The Shift in South Africa’s HIV Response: Adapting to a New Reality
South Africa has made remarkable progress in its fight against HIV, with the country now home to the world's largest HIV treatment programme. However, this achievement would not have been possible without significant donor support over the years. As international funding begins to decline, the country faces a critical juncture in how it manages its HIV response.
The golden age of health development assistance is coming to an end. This shift presents both challenges and opportunities for South Africa to rethink its approach to HIV care. By integrating HIV management into primary healthcare, the country can better address the growing burden of noncommunicable diseases (NCDs) while maintaining effective HIV services.
A Changing Landscape of Funding
Earlier this month, South Africa received R2-billion in bridging funds from the United States' President's Emergency Plan for AIDS Relief (Pepfar). This funding is intended to ensure uninterrupted HIV service delivery until the end of March next year. However, this amount represents only a quarter of South Africa's FY2024/5 Pepfar grant and is part of a broader phase-out plan by the U.S. government.
This reduction in aid has had a ripple effect across the global donor landscape. For instance, the Global Fund for HIV, TB, and Malaria, which previously contributed roughly a third of the yearly amount from Pepfar, will now provide about R2.3-billion less over the next three years due to reduced contributions from wealthy governments.
Over the past 25 years, international funding has played a crucial role in the roll-out of South Africa’s HIV programme. It has supported essential research, including large national surveys that tracked the picture of HIV in the country. These efforts were particularly vital during the height of Aids denialism.
The Impact of Declining Donor Support
Despite the progress made, the loss of donor funding poses a serious threat to South Africa’s HIV response. If Pepfar funding stops without being replaced by government money, projections suggest between 150,000 and 296,000 additional new HIV infections and between 56,000 and 65,000 HIV-linked deaths could occur by 2028. Additionally, many health workers employed by Pepfar-funded NGOs may lose their jobs.

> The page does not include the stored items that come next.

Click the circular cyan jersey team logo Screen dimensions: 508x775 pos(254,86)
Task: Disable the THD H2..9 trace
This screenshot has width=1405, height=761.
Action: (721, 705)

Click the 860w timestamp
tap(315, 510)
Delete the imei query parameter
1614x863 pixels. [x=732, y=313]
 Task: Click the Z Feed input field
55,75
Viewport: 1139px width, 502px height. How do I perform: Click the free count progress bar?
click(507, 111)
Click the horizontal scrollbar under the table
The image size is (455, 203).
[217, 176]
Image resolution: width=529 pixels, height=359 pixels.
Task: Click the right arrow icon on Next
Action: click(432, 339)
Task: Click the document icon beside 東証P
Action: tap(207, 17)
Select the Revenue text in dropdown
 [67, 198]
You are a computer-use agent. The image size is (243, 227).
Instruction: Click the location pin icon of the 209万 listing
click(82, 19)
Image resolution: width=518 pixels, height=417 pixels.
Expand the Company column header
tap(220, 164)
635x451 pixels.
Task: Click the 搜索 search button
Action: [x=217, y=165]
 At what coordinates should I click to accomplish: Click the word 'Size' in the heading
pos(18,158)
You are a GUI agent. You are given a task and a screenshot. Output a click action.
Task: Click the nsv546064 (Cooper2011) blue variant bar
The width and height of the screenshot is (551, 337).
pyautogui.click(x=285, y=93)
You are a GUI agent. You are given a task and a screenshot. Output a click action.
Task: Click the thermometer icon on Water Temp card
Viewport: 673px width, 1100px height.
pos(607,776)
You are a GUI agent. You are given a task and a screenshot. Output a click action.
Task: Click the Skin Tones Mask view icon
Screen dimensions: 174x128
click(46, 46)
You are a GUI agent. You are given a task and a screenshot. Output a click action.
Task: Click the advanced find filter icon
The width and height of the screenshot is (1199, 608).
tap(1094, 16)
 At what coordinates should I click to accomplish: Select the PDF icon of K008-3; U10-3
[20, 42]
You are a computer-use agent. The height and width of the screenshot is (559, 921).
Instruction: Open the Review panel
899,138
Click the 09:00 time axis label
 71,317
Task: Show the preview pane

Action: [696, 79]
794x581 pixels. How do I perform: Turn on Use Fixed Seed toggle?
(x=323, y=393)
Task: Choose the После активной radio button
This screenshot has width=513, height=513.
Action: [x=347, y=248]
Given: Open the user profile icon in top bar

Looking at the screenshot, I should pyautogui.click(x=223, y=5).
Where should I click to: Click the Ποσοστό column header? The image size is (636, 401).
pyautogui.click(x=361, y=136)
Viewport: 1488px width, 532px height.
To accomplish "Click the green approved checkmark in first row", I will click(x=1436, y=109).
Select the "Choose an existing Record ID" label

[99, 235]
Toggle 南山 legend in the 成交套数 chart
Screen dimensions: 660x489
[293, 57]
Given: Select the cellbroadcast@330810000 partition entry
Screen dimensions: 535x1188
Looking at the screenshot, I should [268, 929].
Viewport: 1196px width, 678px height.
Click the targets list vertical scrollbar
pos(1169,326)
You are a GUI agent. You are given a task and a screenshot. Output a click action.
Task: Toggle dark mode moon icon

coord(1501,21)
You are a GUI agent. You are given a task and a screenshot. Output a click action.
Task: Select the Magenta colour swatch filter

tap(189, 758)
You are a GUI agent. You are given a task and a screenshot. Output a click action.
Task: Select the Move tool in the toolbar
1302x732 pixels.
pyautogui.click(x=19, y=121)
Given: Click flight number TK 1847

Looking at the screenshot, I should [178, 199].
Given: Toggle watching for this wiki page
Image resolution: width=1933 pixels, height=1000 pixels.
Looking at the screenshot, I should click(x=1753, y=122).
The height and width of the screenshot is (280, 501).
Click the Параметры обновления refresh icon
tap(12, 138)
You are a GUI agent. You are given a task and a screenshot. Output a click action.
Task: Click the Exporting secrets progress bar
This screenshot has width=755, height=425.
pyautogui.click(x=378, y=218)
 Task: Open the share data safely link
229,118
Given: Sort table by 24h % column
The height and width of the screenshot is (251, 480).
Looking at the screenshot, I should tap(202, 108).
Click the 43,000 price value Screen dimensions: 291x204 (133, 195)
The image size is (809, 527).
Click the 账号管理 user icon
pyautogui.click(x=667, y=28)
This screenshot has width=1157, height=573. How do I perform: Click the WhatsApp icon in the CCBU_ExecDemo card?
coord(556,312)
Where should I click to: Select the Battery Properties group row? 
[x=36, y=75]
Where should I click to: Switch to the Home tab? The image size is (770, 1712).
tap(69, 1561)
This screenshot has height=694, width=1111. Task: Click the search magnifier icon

The reality is that the golden age of health development assistance is over. But can there be opportunity in adversity?
Rethinking Business as Usual
National statistics show a significant drop in HIV-related deaths, from 169,076 in 2010 to 77,639 in 2025. While this represents a 54% decrease, it still falls short of the UNAids target of reducing deaths to 10% of 2010 levels by 2030.
Moreover, life expectancy has climbed from around 57 to 67 years in the last decade, and about a fifth of the population is older than 50. Deaths from NCDs now far exceed those from infectious diseases, with the crossover occurring around 2009 when access to ARVs was expanded.
This changing health landscape necessitates a rethinking of how South Africa responds to HIV within the context of declining donor funding.
Do More with Less
An immediate reaction might be to protect and increase funding for the HIV programme. This could involve increasing the health budget and channeling extra money to HIV projects. However, this approach has downsides, such as continuing inefficient services and missing the chance to review what works and what doesn't.
Instead, South Africa could use the current situation to take seriously that HIV is a chronic disease and integrate its management into primary healthcare. For example, research shows that people over 50 on ARVs are up to four times more likely to have another chronic condition like high blood pressure or diabetes.
A More Integrated Approach
What could a more integrated approach to HIV services look like? One solution could be to make HIV services part of routine health checks for pregnant women, vaccinations for children, or sexual and reproductive health advice. This can help end mother-to-child transmission and lower infections among teenage girls.
Adapting services to specific client groups, as done in differentiated care for HIV, is also key. Patients with well-controlled conditions could receive several months' worth of medicine at once, improving efficiency and adherence.
Using data from these systems can help flag when people are not taking their medication consistently. Artificial intelligence can turn this data into meaningful insights, making programmes run more efficiently and empowering patients to take charge of their care.
The Most Bang for Limited Bucks
However, caution is needed to ensure that people receiving HIV prevention or treatment are not left worse off. Overworked staff, longer waiting times, and a drop in quality of care are risks if integration is not carefully managed. Stigma and distrust could also increase, especially for key populations.
Donors often fund standalone programmes and require solid data to report on their impact. Integrating HIV services into primary care could compromise this data, making donors reluctant to continue funding. However, this challenge can be overcome by directing donor funding to government institutions rather than NGOs, as seen in Zambia.
In conclusion, rethinking how to handle dwindling international aid could benefit not only South Africa’s HIV response but also programmes dealing with the surging burden of NCDs. This approach can help make healthcare more accessible and equitable for all.